The poloidal field coil system consists of six horizontal coils placed outside the toroidal magnet structure. The outer diameters of the PF2-PF5 Coils are between 17 and 25 metres and their weights range between 208 tons and 384 tons.
The ITER poloidal field coils are also made of cable-in-conduit conductors. Two different types of strands are used according to operating requirements, each displaying differences in high-current and high-temperature behaviour.
Each coil is based on a stack of multiple pancake winding units that minimizes joints. A glass-polyimide electrical insulation, impregnated with epoxy resin, gives a high voltage operating capability, tested up to 29 kV. The conductor jacket material has to resist the large electromagnetic forces arising during operation and be able to demonstrate good fatigue behaviour. The conductor will be produced in unit lengths up to 910 metres.
The scope of the contract
Initially through this contract, design and manufacturing studies will be carried out to develop the design. Then, the tooling will be manufactured and tested by the ELYTT ENERGY, before being finally shipped, assembled, commissioned and tested at the premises of the PF coils facility. Mechanical equipment will be developed that will lift, insulate and stack the layers of conductor. The impregnation tooling will conclude the electrical insulation of the coils by applying a vacuum, following by injecting and then curing resin in the coil. Last but not least, a gantry crane able to lift a load of 400 tonnes will be installed together with a set of stations for the final assembly of the coils.
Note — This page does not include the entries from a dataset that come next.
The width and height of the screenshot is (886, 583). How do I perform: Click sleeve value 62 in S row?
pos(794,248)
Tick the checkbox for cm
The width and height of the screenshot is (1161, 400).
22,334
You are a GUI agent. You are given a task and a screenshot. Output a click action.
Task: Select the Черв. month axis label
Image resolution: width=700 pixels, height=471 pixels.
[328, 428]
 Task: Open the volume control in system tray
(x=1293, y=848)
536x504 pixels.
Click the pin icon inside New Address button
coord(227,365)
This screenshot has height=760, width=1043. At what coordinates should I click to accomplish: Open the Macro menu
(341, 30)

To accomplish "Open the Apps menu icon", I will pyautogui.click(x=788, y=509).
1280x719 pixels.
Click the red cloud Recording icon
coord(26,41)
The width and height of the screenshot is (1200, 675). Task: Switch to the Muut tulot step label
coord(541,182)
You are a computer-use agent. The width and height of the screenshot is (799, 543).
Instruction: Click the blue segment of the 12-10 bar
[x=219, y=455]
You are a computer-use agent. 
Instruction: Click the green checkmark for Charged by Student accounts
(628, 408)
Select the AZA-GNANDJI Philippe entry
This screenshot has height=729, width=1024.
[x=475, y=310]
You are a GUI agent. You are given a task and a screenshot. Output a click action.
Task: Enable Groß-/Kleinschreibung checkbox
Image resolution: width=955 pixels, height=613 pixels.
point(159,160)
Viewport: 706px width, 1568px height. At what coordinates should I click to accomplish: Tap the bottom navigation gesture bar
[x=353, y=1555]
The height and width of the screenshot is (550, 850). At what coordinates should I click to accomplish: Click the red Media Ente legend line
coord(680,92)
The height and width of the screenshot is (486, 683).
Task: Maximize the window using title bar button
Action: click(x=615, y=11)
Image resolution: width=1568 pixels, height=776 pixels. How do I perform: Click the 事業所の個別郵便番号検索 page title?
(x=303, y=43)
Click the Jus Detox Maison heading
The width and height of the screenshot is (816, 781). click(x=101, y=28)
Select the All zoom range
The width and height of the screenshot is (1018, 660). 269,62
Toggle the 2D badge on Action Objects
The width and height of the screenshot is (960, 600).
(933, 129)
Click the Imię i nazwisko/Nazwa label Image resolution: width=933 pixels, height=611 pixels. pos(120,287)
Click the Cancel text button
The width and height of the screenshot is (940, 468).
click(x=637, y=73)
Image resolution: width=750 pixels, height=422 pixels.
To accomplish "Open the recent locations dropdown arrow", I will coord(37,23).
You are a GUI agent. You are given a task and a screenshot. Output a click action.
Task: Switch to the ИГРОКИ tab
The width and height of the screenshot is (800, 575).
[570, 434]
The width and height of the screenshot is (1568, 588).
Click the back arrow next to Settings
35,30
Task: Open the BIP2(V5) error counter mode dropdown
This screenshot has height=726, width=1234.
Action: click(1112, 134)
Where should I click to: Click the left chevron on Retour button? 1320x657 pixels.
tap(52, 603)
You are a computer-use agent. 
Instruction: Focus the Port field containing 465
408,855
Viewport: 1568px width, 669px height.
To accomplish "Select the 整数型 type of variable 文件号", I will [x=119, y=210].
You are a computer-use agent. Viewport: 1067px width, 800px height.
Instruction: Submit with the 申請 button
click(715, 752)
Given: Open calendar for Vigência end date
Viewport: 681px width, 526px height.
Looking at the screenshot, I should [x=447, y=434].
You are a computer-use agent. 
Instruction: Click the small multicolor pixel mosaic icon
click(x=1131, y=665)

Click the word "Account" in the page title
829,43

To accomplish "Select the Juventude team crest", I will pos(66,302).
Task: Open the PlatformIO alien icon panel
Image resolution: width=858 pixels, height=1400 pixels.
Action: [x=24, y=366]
Strong quality requirements are applied following ISO 9001, following a dedicated manufacturing plan, with the development of technical specifications, manufacturing procedures, control plans… Traceability is a major issue, covered with the generation of manufacturing books with the required information according to the control plans (material certificates, dimensional and electrical control tracks, manufacturing process parameters, welding and welders qualification records, leak test records…)
How will the ITER Poloidal Field Coils be manufactured?
Once the 1 100 tonnes of the stainless steel clad niobium titanium conductor arrive on the ITER site, in order to manufacture the European coils, they will progressively move from the external storage area to the manufacturing hub, where the winding and vacuum impregnation processes will be carried out. During the moulding stage, epoxy resin will be uniformly applied to help the layers of the conductor to bond tightly in order to create a coil known as double pancake. Then, a second impregnation process will take place to bond the stack of the double pancakes to form one complete massive coil.